Impatiens balsamina (Balsaminaceae) is both an ornamental and medicinal plant featured in many Asian traditional remedies due to an abundance of selected secondary metabolites with beneficial pharmacological properties. Attempts to improve production of biocompounds have led to characterization of genes, gene expression and pathways involved in secondary metabolites biosynthesis in I. balsamina. Gene expression analysis by quantitative reverse transcription PCR (qRT-PCR) technique has been well-established but its reliability is heavily dependent on the selection of suitable reference genes, which information is currently lacking for I. balsamina, and other Impatiens species.

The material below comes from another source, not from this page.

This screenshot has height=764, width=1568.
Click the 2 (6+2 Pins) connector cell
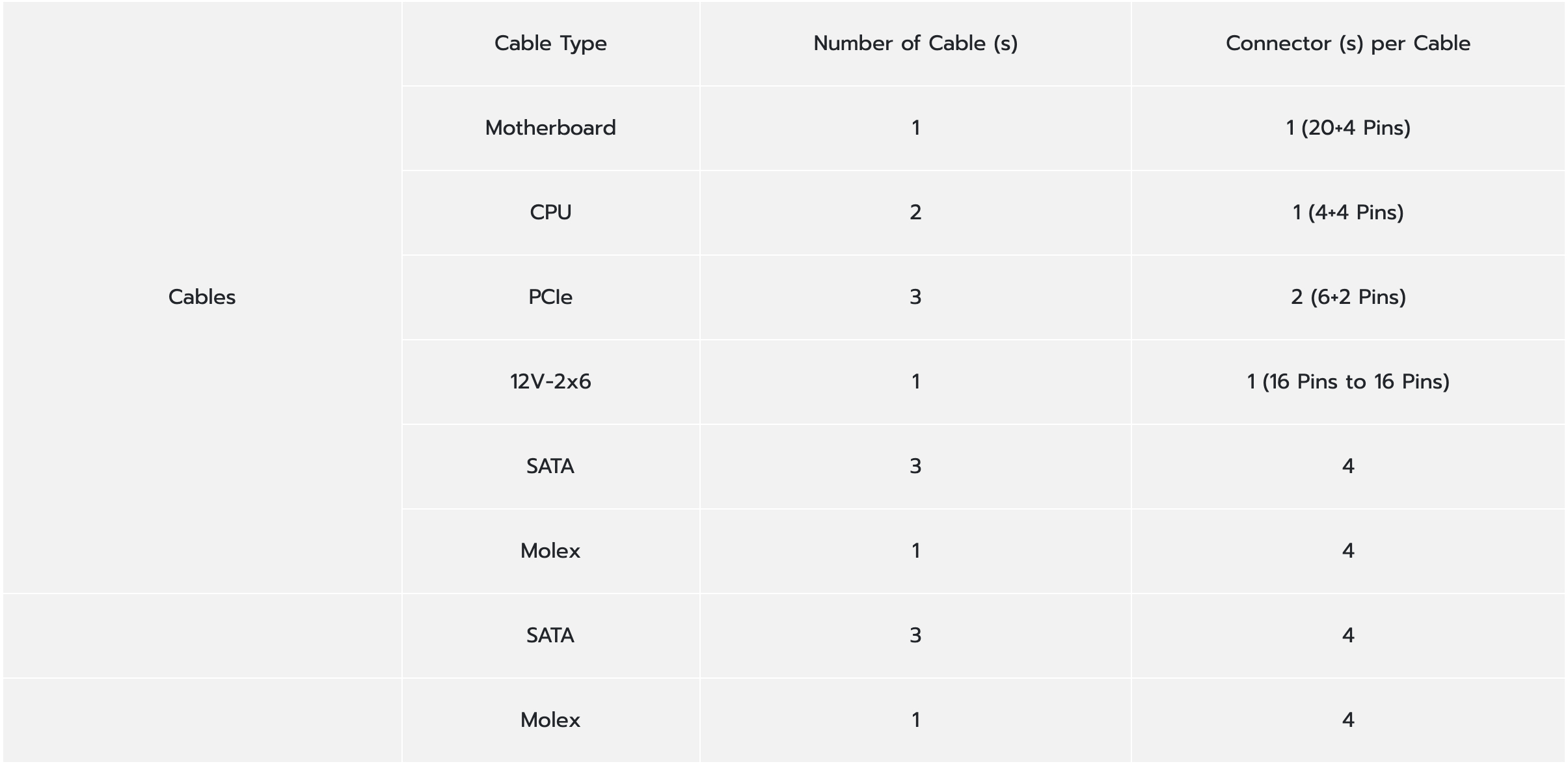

In this study, six typical housekeeping genes including actin-like protein (ACT), polyubiquitin-A (UBQ), ubiquitin-conjugated enzyme E2 (UBC), fructose-bisphosphate aldolase (FBA), elongation factor 1-alpha (EF1-α), and clathrin light chain 1 (CLC) were evaluated as candidate reference genes. Expression stability was tested in four tissue types (leaf, flower, early- and mature stage capsules) of I. balsamina. FBA, CLC, and EF1-α were observed to be the most stable reference genes across the tested tissue types. When expression data were normalised by the most stable FBA gene, the target secondary metabolite biosynthesis pathway genes showed significant different expression pattern compared to the least stable UBQ gene. The use of multiple reference genes in the combination of either FBA + EF1-α or FBA + CLC + EF1-α was observed to give more reliable results compared with a single gene. This study provides a resource for selection of suitable reference gene(s) for future gene expression normalisation experiments in I. balsamina.